Abdominal and pelvic CT examinations (n = 500) performed at outside institutions submitted for tertiary interpretation were retrospectively reviewed for (1) the appropriateness of each phase on the basis of clinical indication and ACR Appropriateness Criteria(®) and (2) per phase and total radiation effective dose.

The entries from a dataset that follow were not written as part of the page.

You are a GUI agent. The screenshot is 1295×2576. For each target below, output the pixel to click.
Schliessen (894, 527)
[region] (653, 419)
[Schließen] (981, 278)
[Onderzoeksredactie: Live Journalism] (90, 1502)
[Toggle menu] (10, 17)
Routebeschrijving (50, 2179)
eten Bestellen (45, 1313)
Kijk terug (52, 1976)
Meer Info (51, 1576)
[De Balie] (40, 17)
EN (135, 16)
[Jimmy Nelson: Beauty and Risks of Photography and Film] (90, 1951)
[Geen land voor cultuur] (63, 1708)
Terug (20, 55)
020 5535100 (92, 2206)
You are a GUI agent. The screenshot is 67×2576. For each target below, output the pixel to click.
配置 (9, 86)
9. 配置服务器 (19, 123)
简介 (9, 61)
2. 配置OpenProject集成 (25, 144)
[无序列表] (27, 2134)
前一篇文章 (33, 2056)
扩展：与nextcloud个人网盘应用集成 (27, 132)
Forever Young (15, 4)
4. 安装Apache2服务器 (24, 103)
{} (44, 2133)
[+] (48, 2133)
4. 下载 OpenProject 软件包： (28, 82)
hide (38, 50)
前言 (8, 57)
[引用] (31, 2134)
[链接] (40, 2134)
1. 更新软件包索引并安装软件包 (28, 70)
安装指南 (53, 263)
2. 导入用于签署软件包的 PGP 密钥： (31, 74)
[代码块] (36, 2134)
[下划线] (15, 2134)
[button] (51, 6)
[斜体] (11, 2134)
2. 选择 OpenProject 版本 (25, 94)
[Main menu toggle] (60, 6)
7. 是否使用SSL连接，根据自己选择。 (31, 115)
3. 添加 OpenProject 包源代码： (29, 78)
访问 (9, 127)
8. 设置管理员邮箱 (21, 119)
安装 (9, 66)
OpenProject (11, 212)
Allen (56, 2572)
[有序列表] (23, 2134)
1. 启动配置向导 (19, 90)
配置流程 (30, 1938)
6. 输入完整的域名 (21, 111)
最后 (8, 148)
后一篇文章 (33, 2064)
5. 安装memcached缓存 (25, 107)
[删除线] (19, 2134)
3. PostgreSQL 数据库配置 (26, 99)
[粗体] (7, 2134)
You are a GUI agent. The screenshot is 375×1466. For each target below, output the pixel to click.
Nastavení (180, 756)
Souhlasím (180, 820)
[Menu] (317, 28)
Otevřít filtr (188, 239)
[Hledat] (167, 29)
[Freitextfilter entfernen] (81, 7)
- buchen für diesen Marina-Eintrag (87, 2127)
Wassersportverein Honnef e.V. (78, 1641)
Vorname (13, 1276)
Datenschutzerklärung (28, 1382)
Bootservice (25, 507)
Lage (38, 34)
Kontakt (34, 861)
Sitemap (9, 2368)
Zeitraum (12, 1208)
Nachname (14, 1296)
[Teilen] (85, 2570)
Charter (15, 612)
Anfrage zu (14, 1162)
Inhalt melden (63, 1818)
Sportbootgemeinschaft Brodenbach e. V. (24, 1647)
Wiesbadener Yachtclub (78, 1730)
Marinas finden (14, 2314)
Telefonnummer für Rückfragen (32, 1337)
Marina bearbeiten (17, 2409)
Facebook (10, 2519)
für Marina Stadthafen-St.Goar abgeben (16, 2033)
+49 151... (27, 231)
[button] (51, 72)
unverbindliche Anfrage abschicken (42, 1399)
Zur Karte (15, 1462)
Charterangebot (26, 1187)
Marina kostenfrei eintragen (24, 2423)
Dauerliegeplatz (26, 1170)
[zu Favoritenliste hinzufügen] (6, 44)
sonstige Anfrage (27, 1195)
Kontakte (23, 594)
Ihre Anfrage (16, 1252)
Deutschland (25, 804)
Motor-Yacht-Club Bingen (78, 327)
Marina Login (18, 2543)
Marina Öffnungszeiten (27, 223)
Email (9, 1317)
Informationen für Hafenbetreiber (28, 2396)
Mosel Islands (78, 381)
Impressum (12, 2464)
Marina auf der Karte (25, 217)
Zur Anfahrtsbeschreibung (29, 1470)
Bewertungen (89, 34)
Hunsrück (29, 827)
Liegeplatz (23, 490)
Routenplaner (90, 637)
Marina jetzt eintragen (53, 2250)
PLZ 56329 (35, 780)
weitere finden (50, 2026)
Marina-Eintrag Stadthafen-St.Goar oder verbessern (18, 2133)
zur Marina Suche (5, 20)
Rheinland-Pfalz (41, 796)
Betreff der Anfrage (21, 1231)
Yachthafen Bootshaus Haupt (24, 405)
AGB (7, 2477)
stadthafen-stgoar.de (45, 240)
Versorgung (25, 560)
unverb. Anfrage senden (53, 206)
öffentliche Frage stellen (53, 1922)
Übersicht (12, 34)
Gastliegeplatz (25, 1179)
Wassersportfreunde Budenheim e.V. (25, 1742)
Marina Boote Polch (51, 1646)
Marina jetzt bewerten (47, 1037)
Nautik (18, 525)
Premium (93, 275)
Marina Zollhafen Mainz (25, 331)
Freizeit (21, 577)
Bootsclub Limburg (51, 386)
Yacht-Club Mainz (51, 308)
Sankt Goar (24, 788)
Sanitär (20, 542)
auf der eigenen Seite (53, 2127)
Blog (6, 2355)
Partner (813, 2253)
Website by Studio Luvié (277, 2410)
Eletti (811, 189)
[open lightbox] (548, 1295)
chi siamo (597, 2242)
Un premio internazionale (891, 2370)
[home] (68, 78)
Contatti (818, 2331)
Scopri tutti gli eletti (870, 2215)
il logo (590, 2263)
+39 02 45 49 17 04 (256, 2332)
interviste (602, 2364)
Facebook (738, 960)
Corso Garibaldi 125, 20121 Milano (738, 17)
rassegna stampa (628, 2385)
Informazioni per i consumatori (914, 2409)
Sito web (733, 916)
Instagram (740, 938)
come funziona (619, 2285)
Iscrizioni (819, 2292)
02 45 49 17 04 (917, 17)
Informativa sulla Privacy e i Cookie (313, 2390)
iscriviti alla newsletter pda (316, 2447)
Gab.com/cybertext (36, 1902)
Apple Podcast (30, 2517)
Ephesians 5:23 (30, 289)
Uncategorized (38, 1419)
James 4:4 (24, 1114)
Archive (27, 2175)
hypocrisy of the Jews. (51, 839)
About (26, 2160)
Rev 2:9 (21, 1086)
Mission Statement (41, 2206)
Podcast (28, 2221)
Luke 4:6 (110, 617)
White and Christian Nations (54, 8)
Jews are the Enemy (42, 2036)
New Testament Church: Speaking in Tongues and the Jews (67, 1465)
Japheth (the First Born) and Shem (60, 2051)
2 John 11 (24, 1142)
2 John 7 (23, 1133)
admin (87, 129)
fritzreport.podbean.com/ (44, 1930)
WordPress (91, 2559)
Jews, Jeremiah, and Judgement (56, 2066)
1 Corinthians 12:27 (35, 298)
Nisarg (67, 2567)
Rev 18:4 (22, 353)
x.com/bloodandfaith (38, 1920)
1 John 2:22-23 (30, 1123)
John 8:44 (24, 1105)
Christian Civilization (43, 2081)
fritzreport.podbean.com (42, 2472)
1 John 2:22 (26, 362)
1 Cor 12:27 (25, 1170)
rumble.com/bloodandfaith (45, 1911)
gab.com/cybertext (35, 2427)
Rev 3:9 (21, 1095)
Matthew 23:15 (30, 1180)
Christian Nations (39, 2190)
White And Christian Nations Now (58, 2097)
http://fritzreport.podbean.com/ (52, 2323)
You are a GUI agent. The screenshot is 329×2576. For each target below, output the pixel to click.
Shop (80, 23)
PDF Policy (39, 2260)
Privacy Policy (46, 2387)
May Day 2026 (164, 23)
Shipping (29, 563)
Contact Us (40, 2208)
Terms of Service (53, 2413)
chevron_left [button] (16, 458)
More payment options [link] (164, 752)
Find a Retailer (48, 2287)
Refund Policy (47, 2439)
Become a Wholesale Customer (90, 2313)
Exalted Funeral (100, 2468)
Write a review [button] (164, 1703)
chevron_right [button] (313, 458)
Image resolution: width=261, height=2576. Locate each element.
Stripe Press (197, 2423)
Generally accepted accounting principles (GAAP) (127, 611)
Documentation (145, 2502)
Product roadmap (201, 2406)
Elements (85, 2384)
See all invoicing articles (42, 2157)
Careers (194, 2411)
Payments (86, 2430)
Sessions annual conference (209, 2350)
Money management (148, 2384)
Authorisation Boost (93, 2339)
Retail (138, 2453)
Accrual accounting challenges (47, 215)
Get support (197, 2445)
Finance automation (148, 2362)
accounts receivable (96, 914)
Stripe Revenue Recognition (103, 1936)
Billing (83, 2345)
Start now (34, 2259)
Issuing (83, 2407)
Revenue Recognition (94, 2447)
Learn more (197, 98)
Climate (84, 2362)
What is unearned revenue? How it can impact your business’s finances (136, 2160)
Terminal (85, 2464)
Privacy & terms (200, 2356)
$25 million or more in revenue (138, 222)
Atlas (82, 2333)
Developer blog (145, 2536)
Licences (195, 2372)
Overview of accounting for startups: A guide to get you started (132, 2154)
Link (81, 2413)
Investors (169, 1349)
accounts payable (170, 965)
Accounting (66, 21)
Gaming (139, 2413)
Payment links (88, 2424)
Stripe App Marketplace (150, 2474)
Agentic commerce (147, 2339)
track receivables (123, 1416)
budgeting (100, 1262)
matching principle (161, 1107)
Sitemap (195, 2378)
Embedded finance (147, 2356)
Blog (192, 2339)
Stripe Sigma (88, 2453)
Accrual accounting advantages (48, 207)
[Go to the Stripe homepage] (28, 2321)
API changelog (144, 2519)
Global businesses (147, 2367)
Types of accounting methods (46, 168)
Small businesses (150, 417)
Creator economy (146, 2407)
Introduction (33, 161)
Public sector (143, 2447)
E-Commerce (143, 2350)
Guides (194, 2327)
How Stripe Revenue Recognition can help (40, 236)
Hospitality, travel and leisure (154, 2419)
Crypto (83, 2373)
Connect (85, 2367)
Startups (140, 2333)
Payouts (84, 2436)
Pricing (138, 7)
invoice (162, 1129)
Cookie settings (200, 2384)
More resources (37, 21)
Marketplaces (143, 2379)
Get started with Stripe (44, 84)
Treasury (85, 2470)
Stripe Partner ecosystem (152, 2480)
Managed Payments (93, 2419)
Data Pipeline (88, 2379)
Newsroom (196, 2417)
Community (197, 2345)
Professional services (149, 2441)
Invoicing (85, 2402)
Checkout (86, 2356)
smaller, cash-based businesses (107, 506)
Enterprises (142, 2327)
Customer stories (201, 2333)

A total of 978 phases were performed in 500 patients; 52.8% (264 of 500) received phases that were not supported by ACR criteria. Overall, 35.8% of phases (350 of 978) were unindicated, most commonly being delayed imaging (272 of 350). The mean overall total radiation effective dose per patient was 25.8 mSv (95% confidence interval, 24.2-27.5 mSv). The mean effective dose for unindicated phases was 13.1 mSv (95% confidence interval, 12.3-14.0 mSv), resulting in a mean excess effective dose of 16.8 mSv (95% confidence interval, 15.5-18.3 mSv) per patient. Unindicated radiation constituted 33.3% of the total radiation effective dose in this population. Radiation effective doses exceeding 50 mSv were found in 21.2% of patients (106 of 500).
The results of this study suggest that a large proportion of patients undergoing abdominal and pelvic CT scanning receive unindicated additional phases that add substantial excess radiation dose with no associated clinical benefit.
Journal of the American College of Radiology: JACR 11/2011; 8(11):756-61.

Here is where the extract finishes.